Last night was another Sidewalk Astronomy Night in Old Town Monrovia:

www.otastro.org

I've posted about this in the past.  The difference this time is I got to "sidewalk astronomy" with John Dobson.  He's pretty much the father of both the Dobsonian mount and of sidewalk astronomy in general, so it was fun to be able to share a sidewalk with him:

http://www.sidewalkastronomers.us/articles/?id=1481

I go to Old Town Monrovia pretty regularly and I always enjoy my visits.  They've made it very pedestrian-friendly, and it's getting more so.  The separation between the pedestrians and the moving cars is getting wider.  The corners have been reconfigured to shorten the walk necessary to go from one corner to the next.  As a result, the traffic is being "calmed."  So, even more so than when I last posted about Old Town Monrovia, this place really works as a walking town.

It's also the model for what much of southern California will need to adopt.  As land values increase and traffic builds, we're going to need more and more of these pedestrian-oriented developments.  Mixed use, in other words.

So it was nice to see that our city council organized a workshop on mixed-use development for themselves last month.  Our councilmembers brought some skepticism to the workshop, and that skepticism is not unjustified.  Because, for some developers, "mixed use" is just an excuse to pack more stores and more people into smaller spaces.  It's an excuse to provide inadequate off-street parking and to place oversized developments on undersized parcels, and to ask for reduced setbacks and increased height variances.

But Old Town Monrovia seems to be doing things right.  They've got a nice mixture of stores.  There seems to be sufficient parking located in areas adjacent to the mixed-use areas.  And they've preserved their Library Square Park as open space, so you don't wind up with too much density.  It also means that the folks living in apartments or condos near old town will still have space to recreate.

As noted at our own city council's mixed use workshop, that's important.  If people will no longer have their own private yards to kick back and/or stretch their legs, you've got to do all you can to make sure to create/preserve public open spaces adjacent to the mixed use areas.

I hope our own city council can look at a place like Old Town Monrovia and envision something similar for Rosemead.  Mixed use can work, and it's what we're going to have to make work if we're going to keep our city livable.

I see walking

I'm up near SG and Garvey, not a whole lot, but maybe once or twice a week, and there have always been a lot of people walking up there.  It's not pleasant to be a pedestrian there, because you're exposed to the fast traffic on SG, but there are places to eat and shop, so that's good.

Yeah, people think it's "ghetto", but it's only that way because of poor planning.  There are areas with lower incomes that are more walkable.  (Whittier Bl., Hollywood Bl., Echo Park, Chinatown)

Maybe that's the concern - that walkable cities are often full of poor people - but they just can't say that because it sounds classist or racist.  But, poverty has to be worked in, because it's people who don't get in the SUV to buy crap at IKEA who are going to be big customers of businesses in a walkable city.

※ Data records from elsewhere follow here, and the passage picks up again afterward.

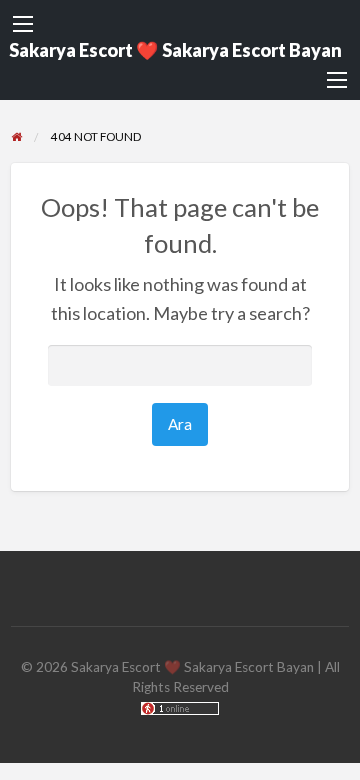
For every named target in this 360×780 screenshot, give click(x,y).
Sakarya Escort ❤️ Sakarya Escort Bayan (175, 50)
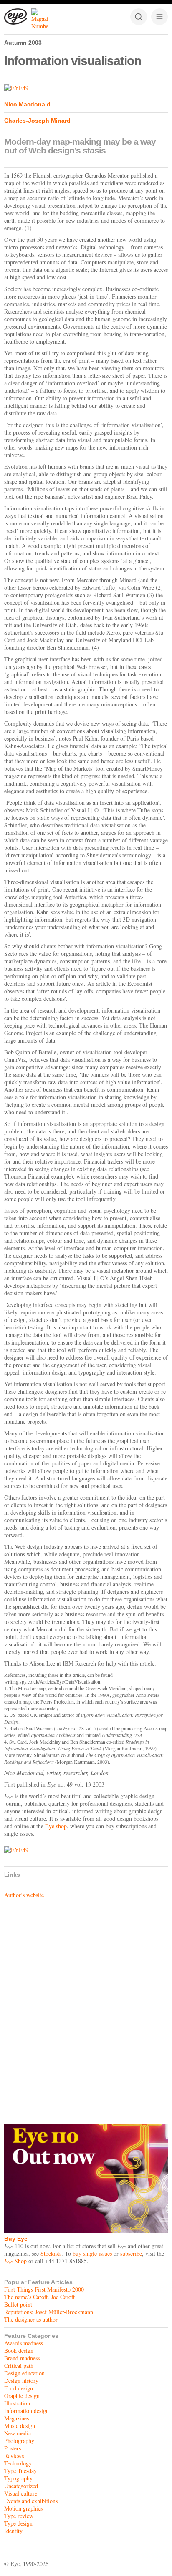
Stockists (50, 2253)
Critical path (18, 2366)
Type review (18, 2516)
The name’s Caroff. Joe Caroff (39, 2297)
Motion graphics (23, 2508)
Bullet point (18, 2304)
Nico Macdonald (27, 104)
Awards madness (23, 2343)
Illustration (17, 2403)
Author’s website (24, 1895)
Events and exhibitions (31, 2501)
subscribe (131, 2253)
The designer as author (31, 2319)
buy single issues (92, 2253)
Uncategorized (21, 2486)
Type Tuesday (20, 2471)
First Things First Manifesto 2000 (44, 2289)
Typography (18, 2478)
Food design (18, 2388)
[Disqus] (86, 2011)
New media (17, 2433)
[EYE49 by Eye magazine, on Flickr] (86, 88)
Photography (19, 2441)
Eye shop (56, 1826)
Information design (26, 2411)
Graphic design (22, 2396)
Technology (18, 2463)
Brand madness (22, 2358)
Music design (19, 2426)
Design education (24, 2373)
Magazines (16, 2418)
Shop (15, 2261)
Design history (21, 2381)
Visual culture (20, 2493)
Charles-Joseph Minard (37, 120)
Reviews (14, 2456)
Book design (18, 2351)
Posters (12, 2448)
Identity (13, 2531)
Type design (18, 2523)
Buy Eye (16, 2238)
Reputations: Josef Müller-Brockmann (48, 2312)
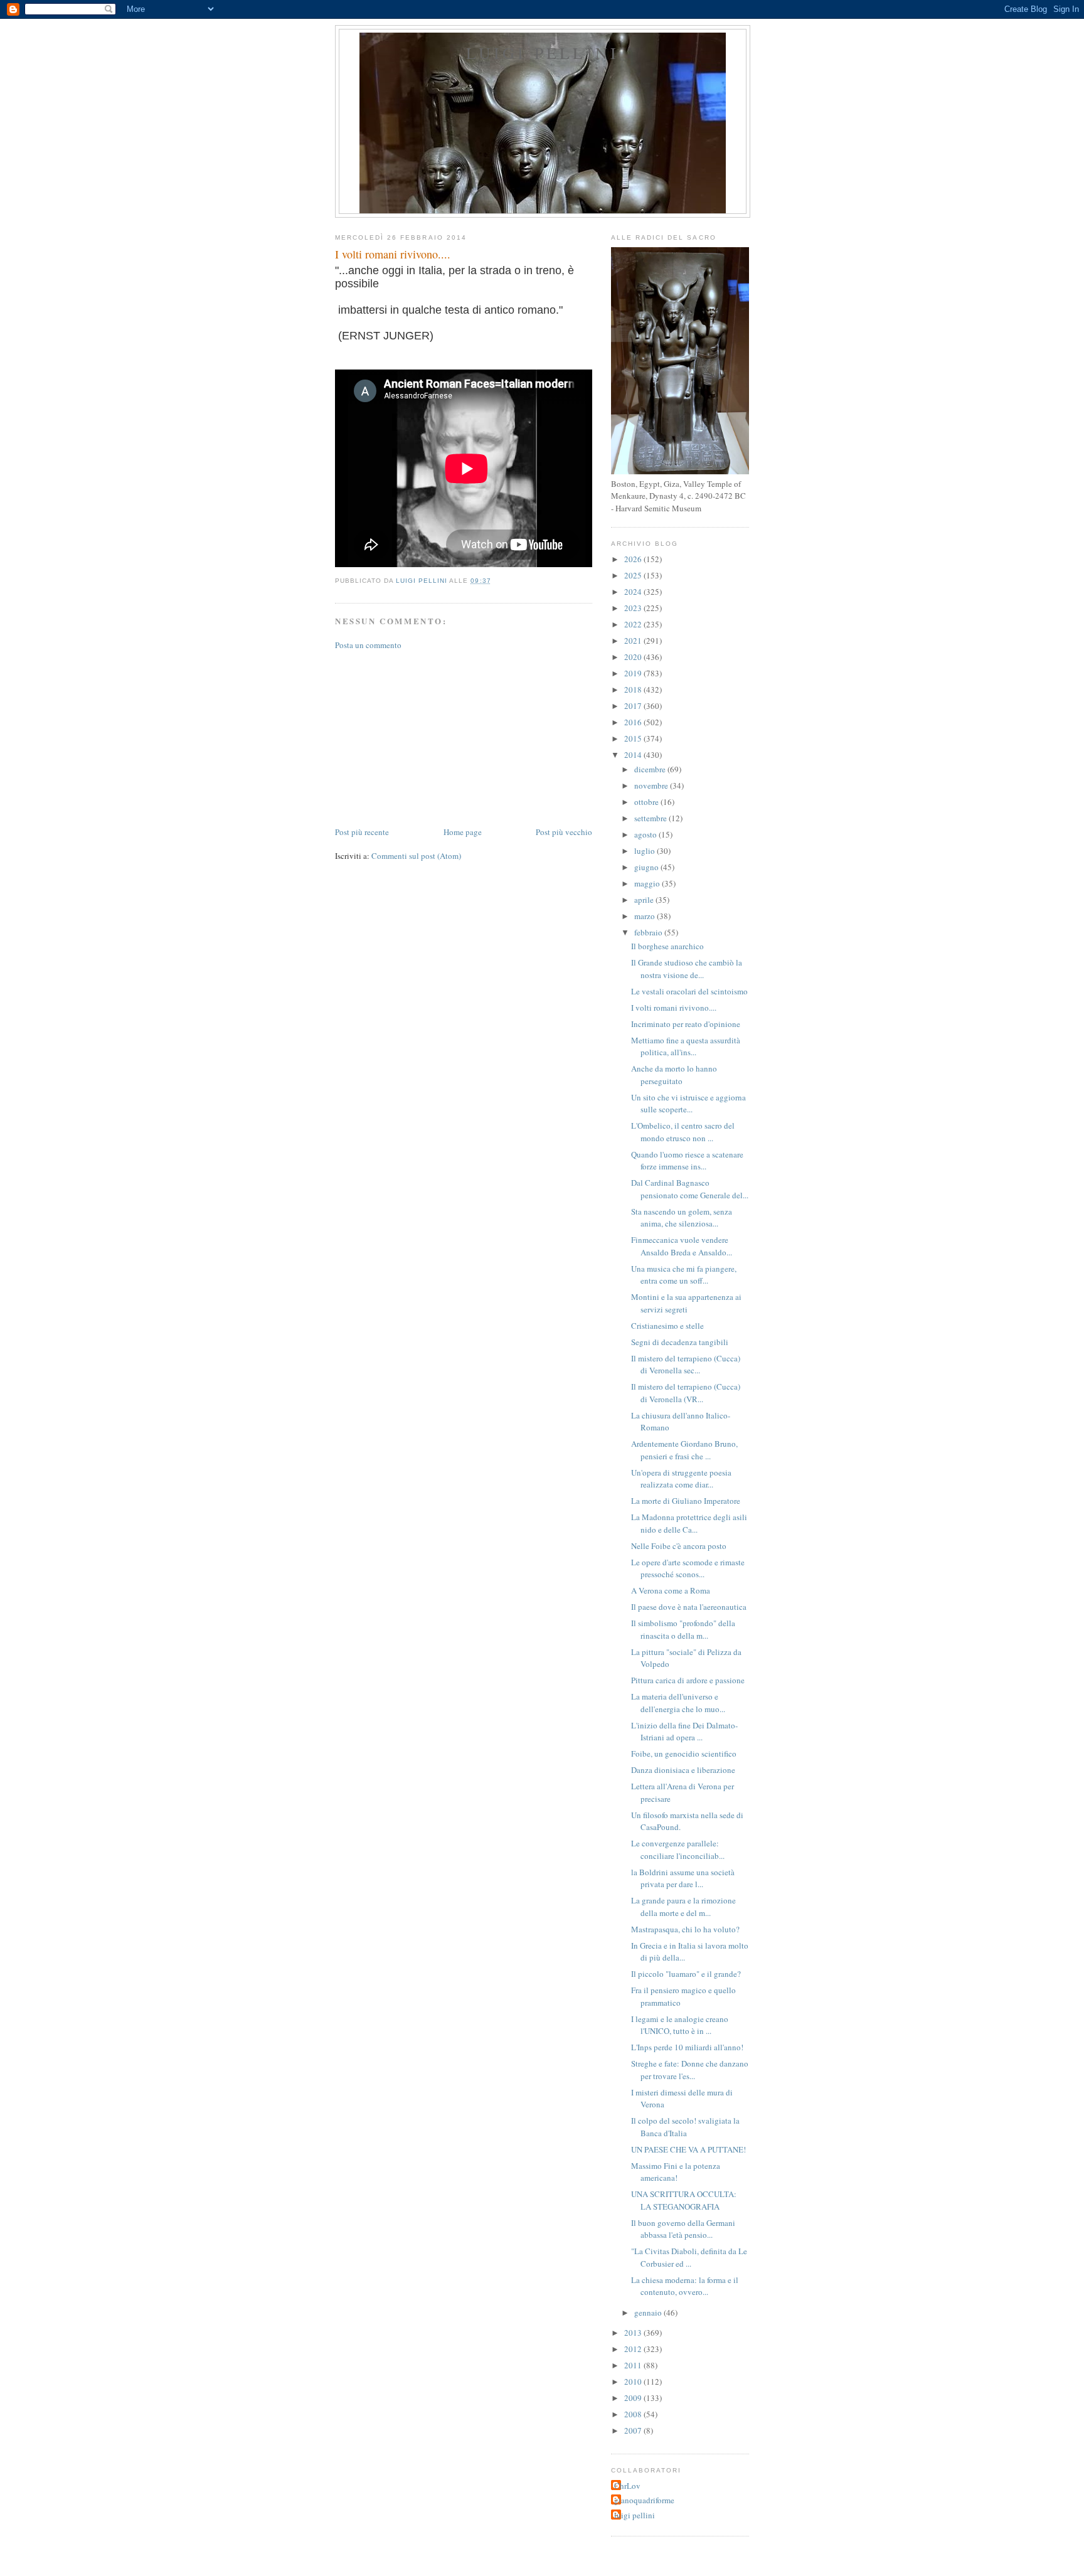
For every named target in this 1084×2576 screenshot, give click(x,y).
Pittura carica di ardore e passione (688, 1680)
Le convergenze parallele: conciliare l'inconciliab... (678, 1849)
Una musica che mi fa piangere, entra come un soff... (683, 1275)
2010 (634, 2381)
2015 (634, 738)
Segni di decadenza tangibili (679, 1342)
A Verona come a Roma (670, 1590)
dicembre (650, 769)
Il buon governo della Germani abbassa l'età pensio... (683, 2229)
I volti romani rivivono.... (673, 1007)
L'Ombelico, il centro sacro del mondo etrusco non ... (683, 1132)
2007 (634, 2430)
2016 (634, 722)
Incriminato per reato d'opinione (685, 1024)
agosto (646, 834)
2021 (634, 640)
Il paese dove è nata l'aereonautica (689, 1606)
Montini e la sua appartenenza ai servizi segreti (686, 1303)
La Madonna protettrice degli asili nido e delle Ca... (689, 1523)
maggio (648, 883)
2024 (634, 591)
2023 (634, 608)
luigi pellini (634, 2515)
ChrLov (627, 2485)
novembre (652, 785)
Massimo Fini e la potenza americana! (675, 2172)
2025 (634, 575)
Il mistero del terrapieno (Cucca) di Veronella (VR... (685, 1393)
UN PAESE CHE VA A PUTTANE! (688, 2149)
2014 (634, 754)
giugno (647, 867)
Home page (463, 832)
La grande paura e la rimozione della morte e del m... (683, 1907)
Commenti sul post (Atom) (416, 855)
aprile (645, 899)
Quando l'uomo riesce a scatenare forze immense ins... (687, 1161)
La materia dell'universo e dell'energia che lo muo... (678, 1703)
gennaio (649, 2312)
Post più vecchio (564, 832)
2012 (634, 2349)
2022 (634, 624)
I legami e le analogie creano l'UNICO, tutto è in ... (679, 2025)
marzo (645, 916)
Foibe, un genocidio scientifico (683, 1753)
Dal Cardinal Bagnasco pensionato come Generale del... (689, 1189)
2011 (634, 2365)
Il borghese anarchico (667, 946)
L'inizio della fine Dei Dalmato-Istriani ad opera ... (684, 1731)
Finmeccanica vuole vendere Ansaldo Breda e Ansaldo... (681, 1246)
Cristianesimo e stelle (667, 1325)
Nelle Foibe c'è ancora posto (678, 1545)
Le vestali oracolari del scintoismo (689, 991)
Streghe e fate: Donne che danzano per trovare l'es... (689, 2070)
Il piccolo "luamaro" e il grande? (686, 1973)
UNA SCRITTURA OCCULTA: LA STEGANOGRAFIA (683, 2200)
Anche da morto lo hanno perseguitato (674, 1075)
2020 (634, 657)
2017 (634, 705)
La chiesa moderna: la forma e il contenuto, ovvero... (684, 2286)
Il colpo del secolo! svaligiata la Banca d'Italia (685, 2127)
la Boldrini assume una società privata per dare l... (683, 1878)
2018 (634, 689)
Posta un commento (368, 645)
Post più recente (362, 832)
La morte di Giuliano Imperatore (685, 1500)
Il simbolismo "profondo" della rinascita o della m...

That's unless you concoct a fake-walkable city like Alhambra.  That's just an entertainment district, and its wiping out the parts of the street that made it liveable.  They're wiping out the library and a grocery store.

Still, there are things that can be done.  For one, you could have a uniform design code, so that adjacent mini malls, when they're renovated, end up looking similar.  You can go as far as offering up generic facade plans.  You can also disallow walls between mini malls, so they combine into a long strip.

For example, on SG, at Rush, there's that corner stripmall that seems to be three separate spaces.  You can't really walk from one to the other.  That's foolish.  Maybe there are two or three property owners.  If they had to put walkways in that connected the areas in a straightforward manner, it would help pedestrians.

Anyway, point is, things can be done to improve things.